Suppose that $f$ is analytic on a close curve γ. Prove or disprove

$$\int_\gamma \overline{f(z)}f'(z)dz$$

is purely imagine.

I know that $f$ is analytic on a close curve, then

$$\int_\gamma f(z) dz=0$$

I tried an example with $\gamma =e^{it}$ with $0\leq t\leq 2\pi$, I often get the real part of the integral equal zero.

I tried let $f=u+iv$ so $f'=u_x+iv_x$. Since $f=u+iv$, $\overline{f}=u-iv$

$$\overline{f(z)}f'(z)=uu_x+vv_x+i(uv_x-vu_x)$$

But this doesn't get me anywhere.

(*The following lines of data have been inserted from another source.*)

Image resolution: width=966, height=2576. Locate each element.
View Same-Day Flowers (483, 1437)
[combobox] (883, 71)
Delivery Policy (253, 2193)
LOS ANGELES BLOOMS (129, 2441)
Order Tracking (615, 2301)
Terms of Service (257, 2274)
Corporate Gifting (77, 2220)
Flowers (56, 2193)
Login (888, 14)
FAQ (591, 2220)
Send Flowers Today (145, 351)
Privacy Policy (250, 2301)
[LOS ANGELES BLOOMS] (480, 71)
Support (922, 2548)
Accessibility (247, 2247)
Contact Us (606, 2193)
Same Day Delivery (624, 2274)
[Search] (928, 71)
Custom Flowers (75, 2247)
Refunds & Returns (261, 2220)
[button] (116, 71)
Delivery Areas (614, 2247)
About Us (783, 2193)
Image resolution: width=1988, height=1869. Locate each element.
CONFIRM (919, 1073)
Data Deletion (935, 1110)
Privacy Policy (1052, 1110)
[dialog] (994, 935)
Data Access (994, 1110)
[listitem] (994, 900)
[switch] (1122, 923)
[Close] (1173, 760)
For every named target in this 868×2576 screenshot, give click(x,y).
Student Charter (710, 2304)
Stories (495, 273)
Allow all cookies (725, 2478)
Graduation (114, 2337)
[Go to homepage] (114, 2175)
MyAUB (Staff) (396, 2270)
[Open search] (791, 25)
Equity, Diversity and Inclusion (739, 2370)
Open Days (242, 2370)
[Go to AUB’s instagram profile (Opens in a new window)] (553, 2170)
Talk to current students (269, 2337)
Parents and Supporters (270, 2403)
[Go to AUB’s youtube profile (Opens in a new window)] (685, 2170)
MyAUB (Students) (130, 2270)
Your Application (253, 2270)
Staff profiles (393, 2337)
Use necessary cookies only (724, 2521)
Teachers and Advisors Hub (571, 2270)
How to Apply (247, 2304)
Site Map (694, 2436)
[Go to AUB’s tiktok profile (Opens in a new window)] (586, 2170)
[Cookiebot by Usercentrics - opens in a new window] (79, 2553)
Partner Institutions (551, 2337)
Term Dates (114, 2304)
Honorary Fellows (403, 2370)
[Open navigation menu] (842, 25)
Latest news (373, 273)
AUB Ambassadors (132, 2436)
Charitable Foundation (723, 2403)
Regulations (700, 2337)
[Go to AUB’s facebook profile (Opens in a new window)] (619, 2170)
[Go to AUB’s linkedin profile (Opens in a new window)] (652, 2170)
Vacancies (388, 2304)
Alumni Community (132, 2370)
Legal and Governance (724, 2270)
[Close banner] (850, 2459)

Any help would be greatly appreciated.

Answer 1

$$ 0 = \int_{\gamma} d\, |f|^2 = \int_{\gamma} \left(\overline{f} \cdot f' dz + f\cdot \overline{f'} d\overline{z}\right) = 2 \textrm{Re} \int_{\gamma}\overline{f} \cdot f' dz. $$

Answer 2

If $f = u + iv$, then

\begin{align}\text{Re}(\overline{f(z)}f'(z)\, dz) &= \text{Re}([(uu_x + vv_x) + i(uv_x - vu_x)](dx + i\, dy))\\ & = (uu_x + vv_x)\, dx + (-uv_x + vu_x)\, dy . \end{align}

Since $u_x = v_y$ and $u_y = -v_x$,

$$(uu_x + vv_x)\, dx + (-uv_x + vu_x)\, dy = (uu_x + vv_x)\, dx + (uu_y + vv_y)\, dy = d\frac{u^2 + v^2}{2}.$$

Thus $\text{Re}(\overline{f(z)}f'(z)\, dz)$ is an exact differential, which implies

$$\int_{\gamma} \text{Re}(\overline{f(z)}f'(z)\, dz) = 0.$$

Therefore, $\int_\gamma \overline{f(z)}f'(z)\, dz$ is purely imaginary.